**Aim:** Pull out the text of every entry below, word for word, and leave the pictures out of your answer.
-------
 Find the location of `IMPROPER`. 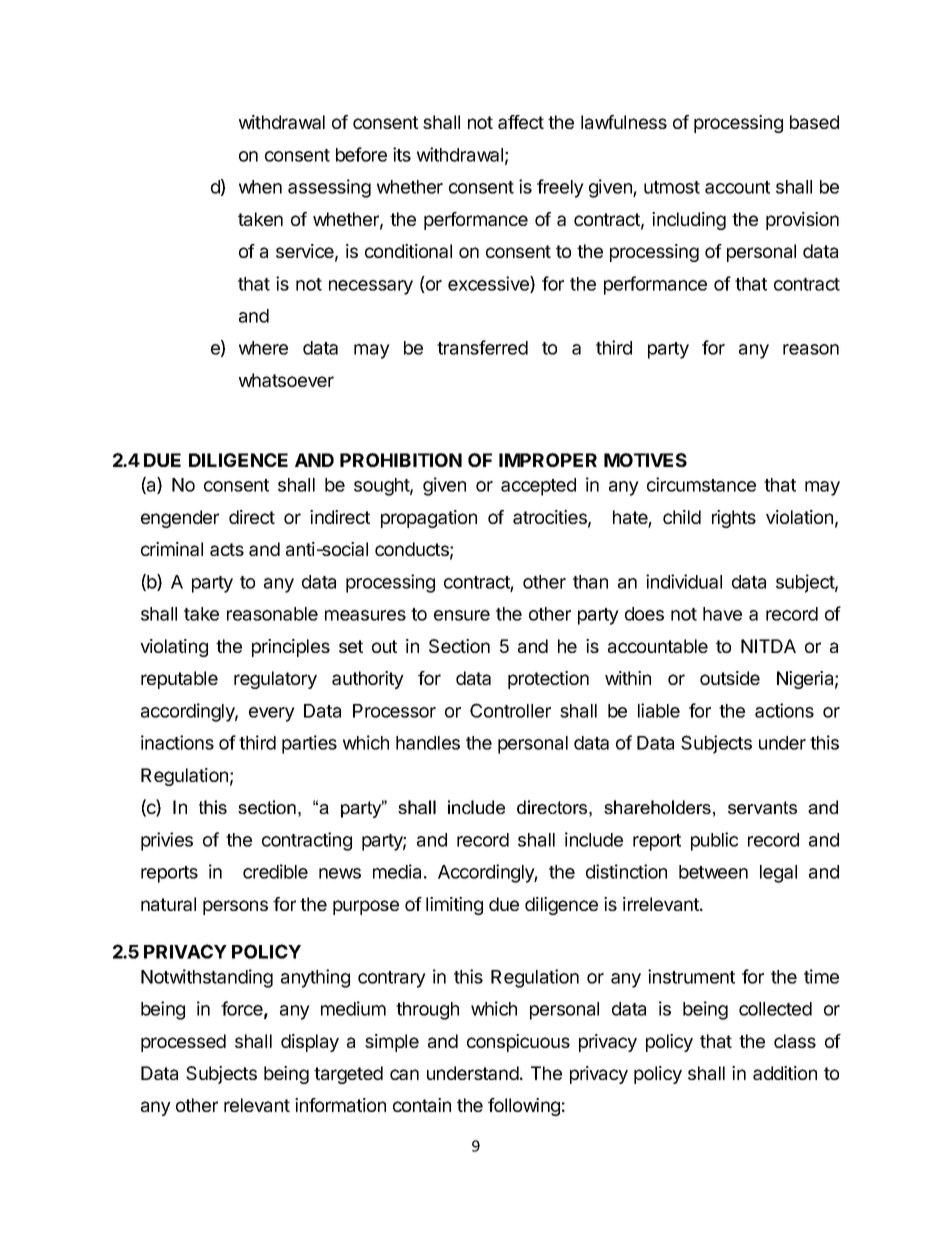

IMPROPER is located at coordinates (548, 460).
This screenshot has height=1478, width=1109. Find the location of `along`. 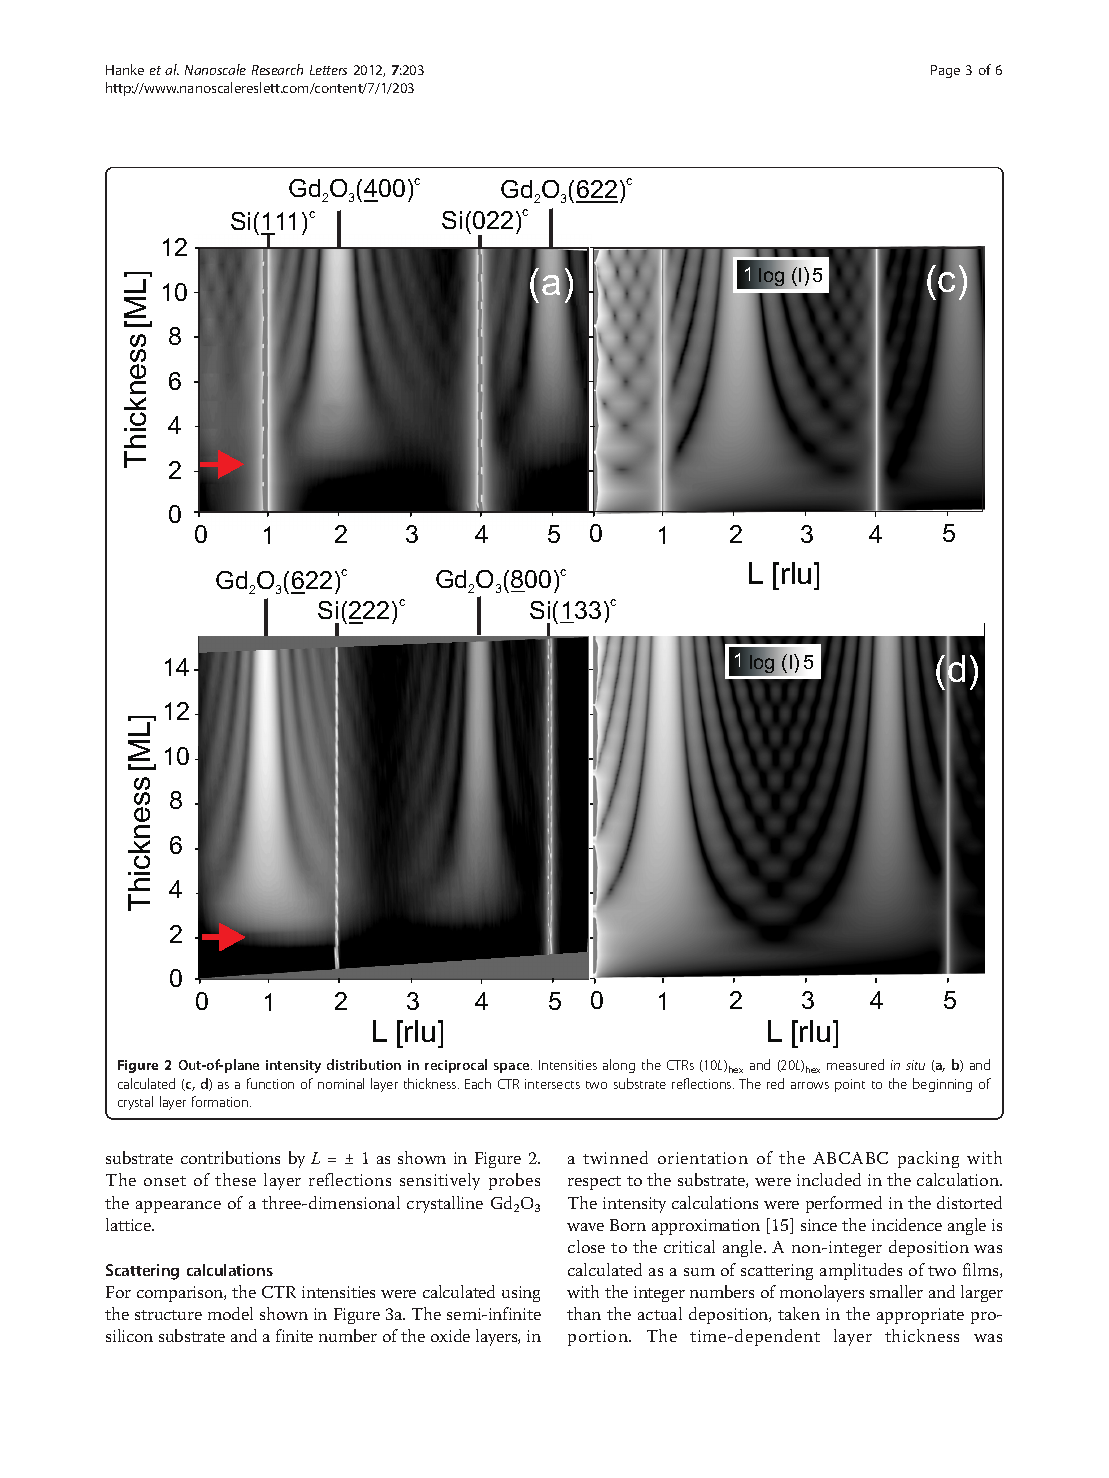

along is located at coordinates (619, 1066).
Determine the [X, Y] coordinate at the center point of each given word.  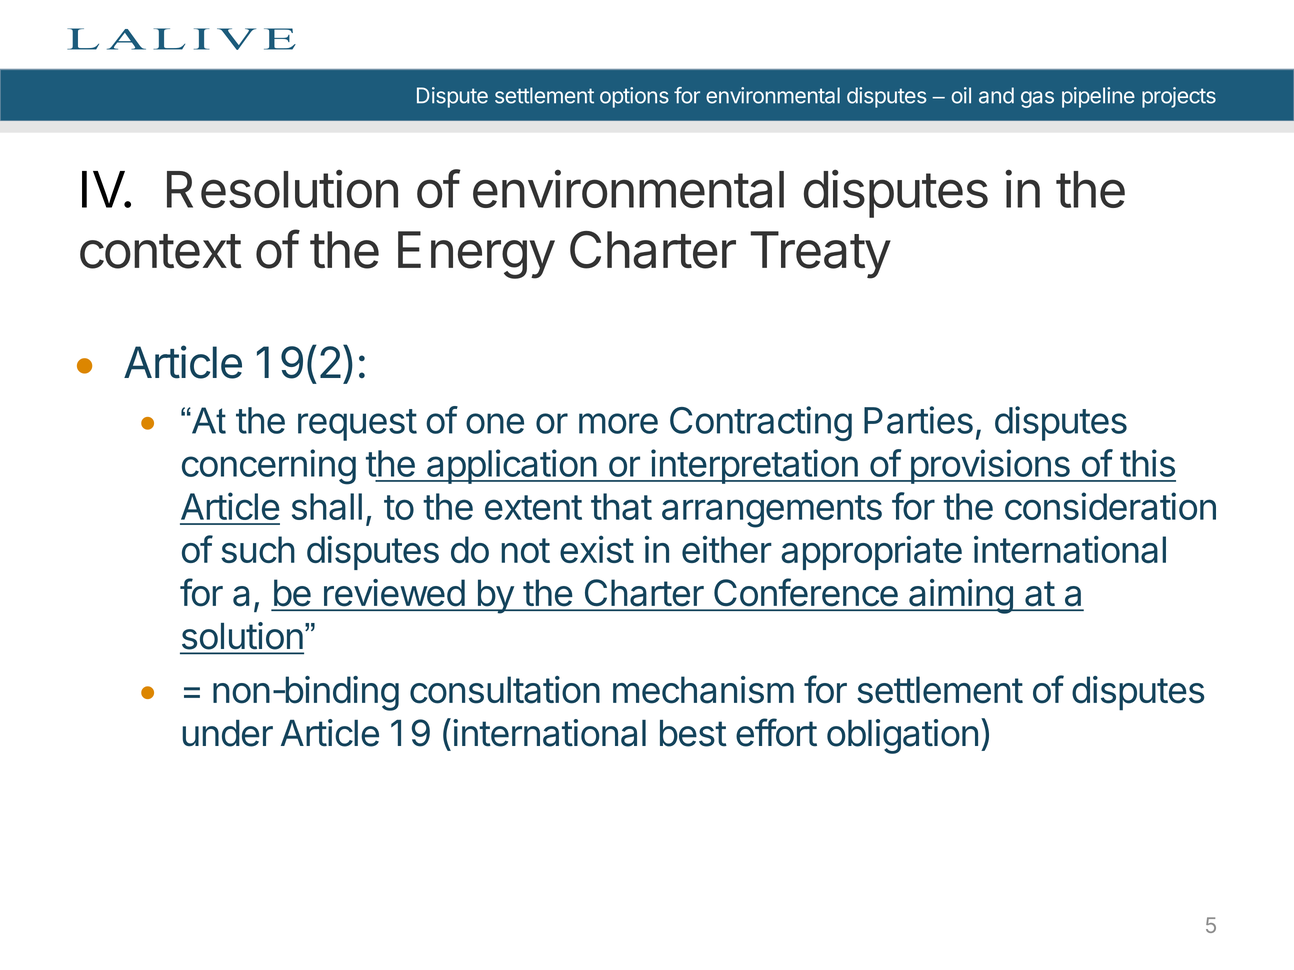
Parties [918, 420]
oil [961, 95]
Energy [476, 255]
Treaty [820, 255]
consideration [1110, 506]
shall [327, 506]
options [634, 97]
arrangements [772, 511]
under [227, 733]
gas [1037, 99]
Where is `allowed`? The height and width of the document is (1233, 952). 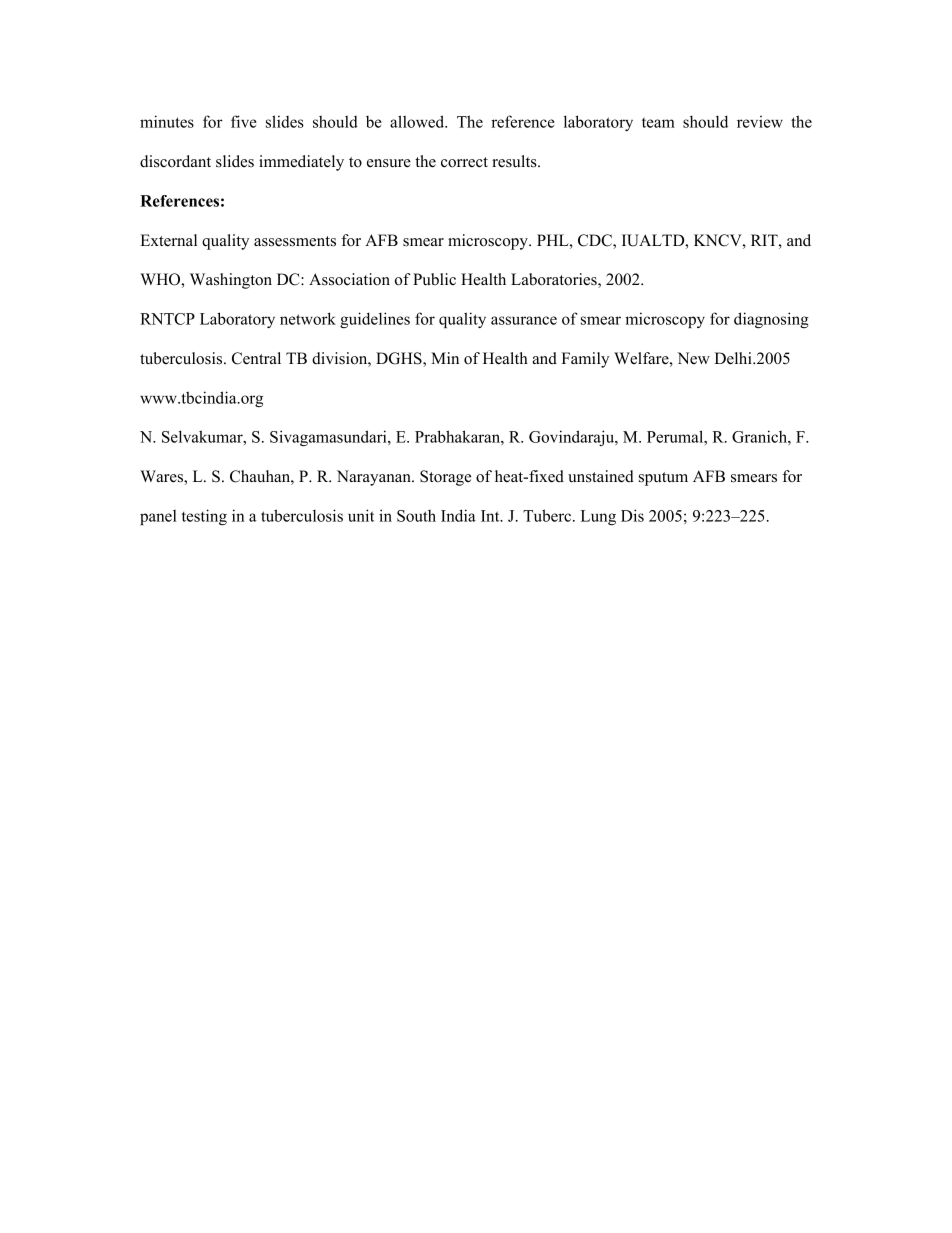
allowed is located at coordinates (418, 121).
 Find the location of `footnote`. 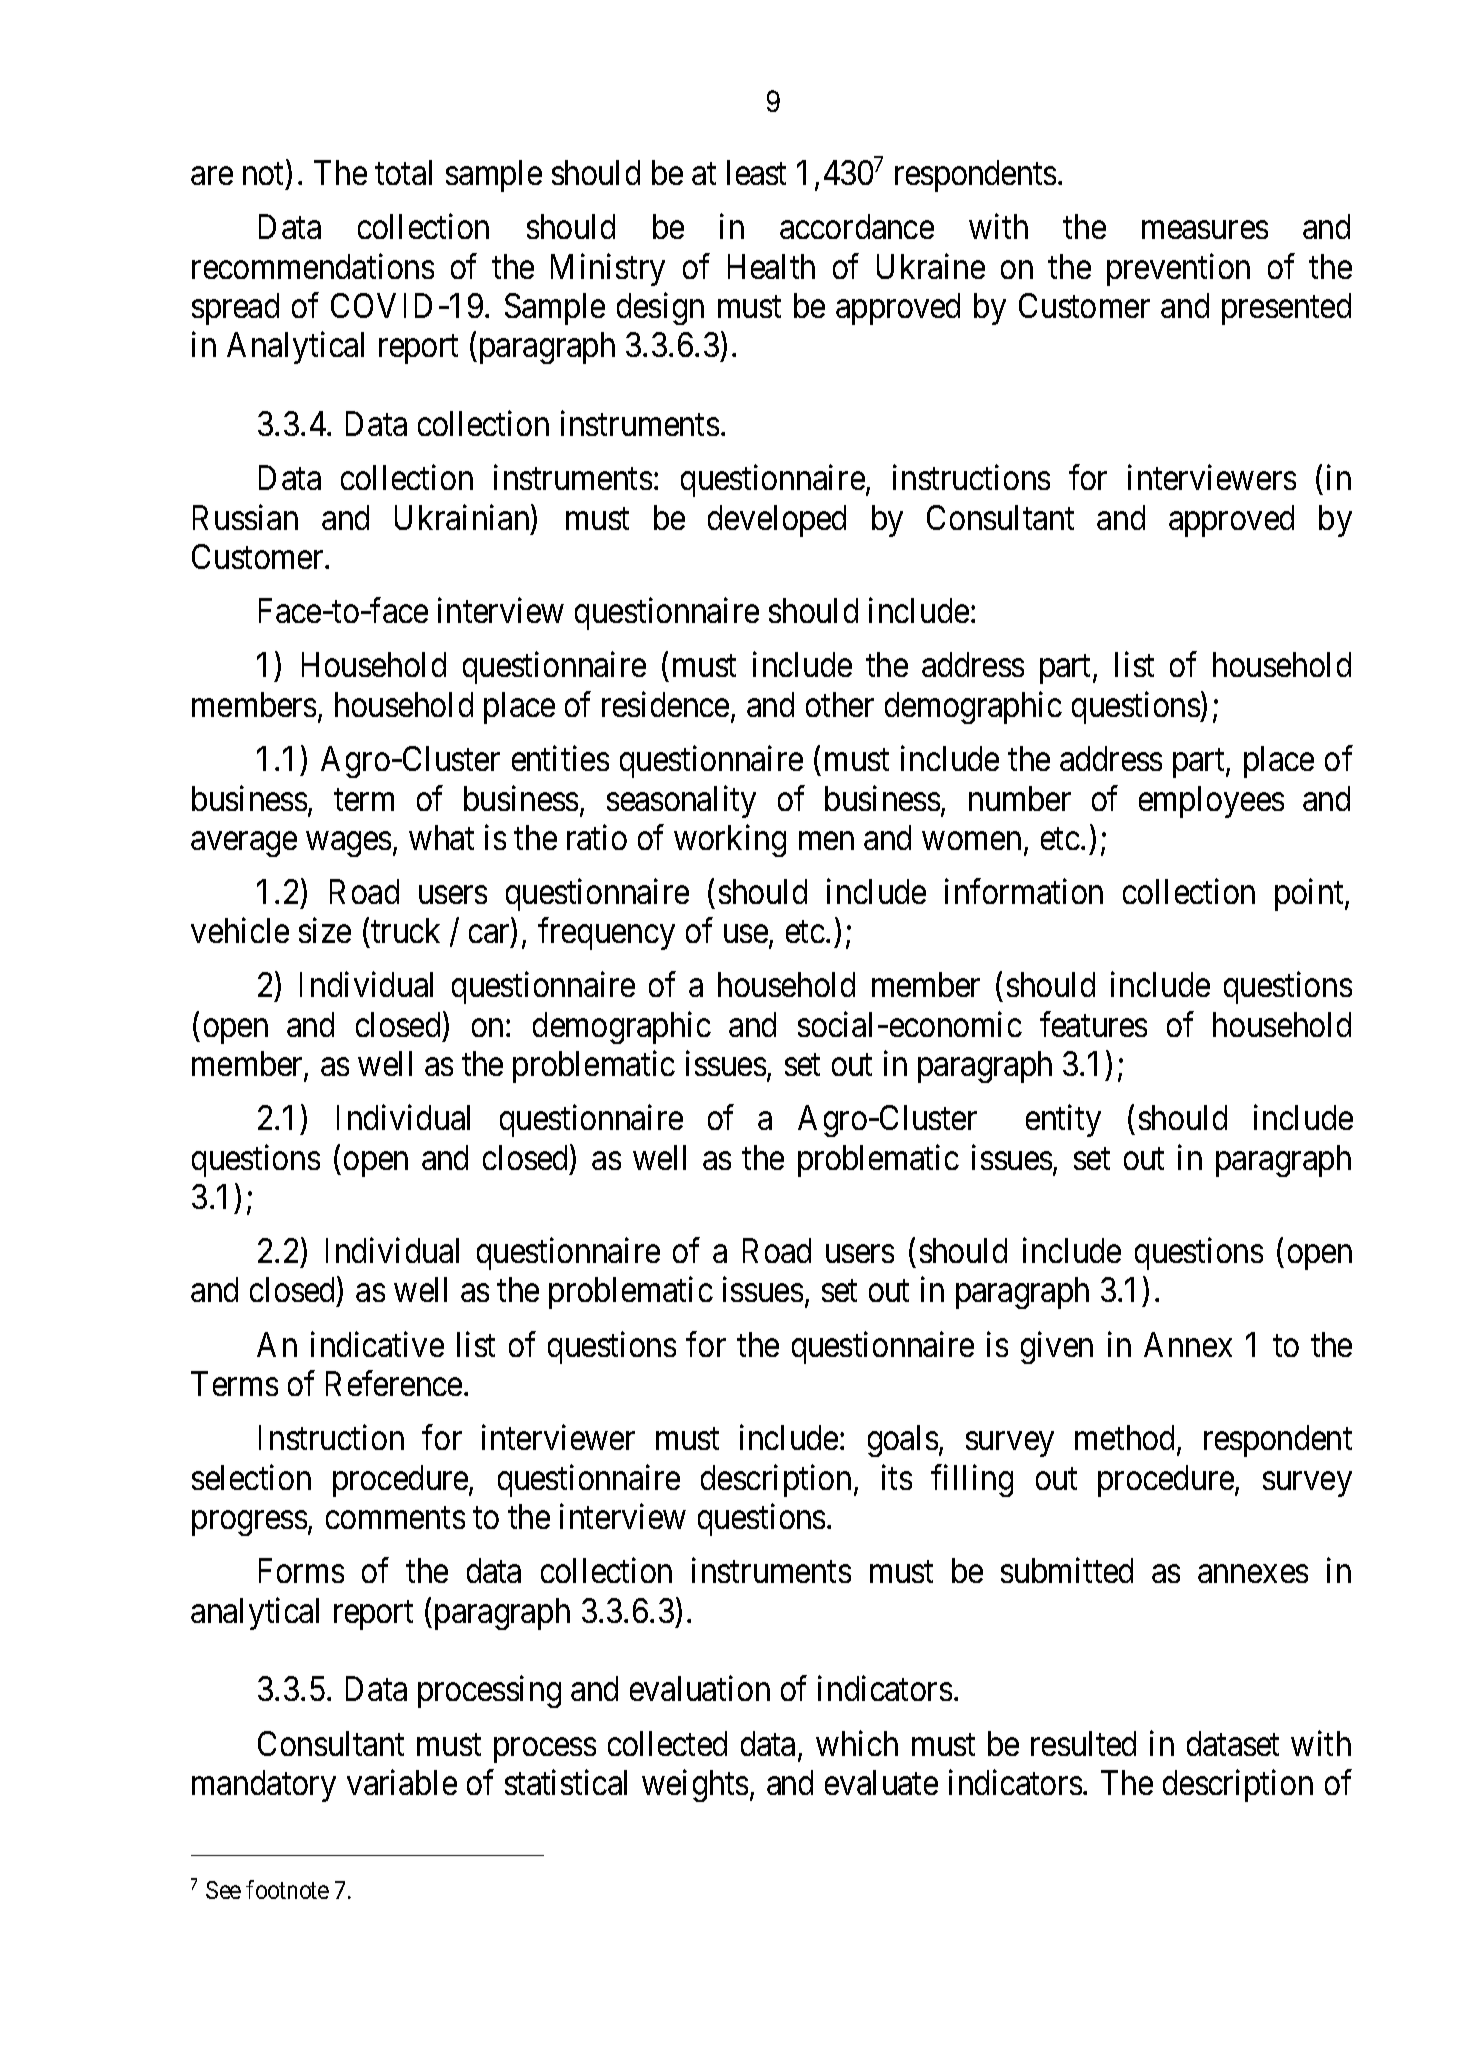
-------
**Solution for this problem:**
 Find the location of `IMPROPER`. 

IMPROPER is located at coordinates (548, 460).
This screenshot has height=1478, width=1109. Find the location of `along`. 

along is located at coordinates (619, 1066).
Determine the [X, Y] coordinate at the center point of each given word.  
Parties [918, 420]
oil [961, 95]
Energy [476, 255]
Treaty [820, 255]
consideration [1110, 506]
shall [327, 506]
options [634, 97]
arrangements [772, 511]
under [227, 733]
gas [1037, 99]
Where is `allowed`? The height and width of the document is (1233, 952). 
allowed is located at coordinates (418, 121).
 Find the location of `footnote`. 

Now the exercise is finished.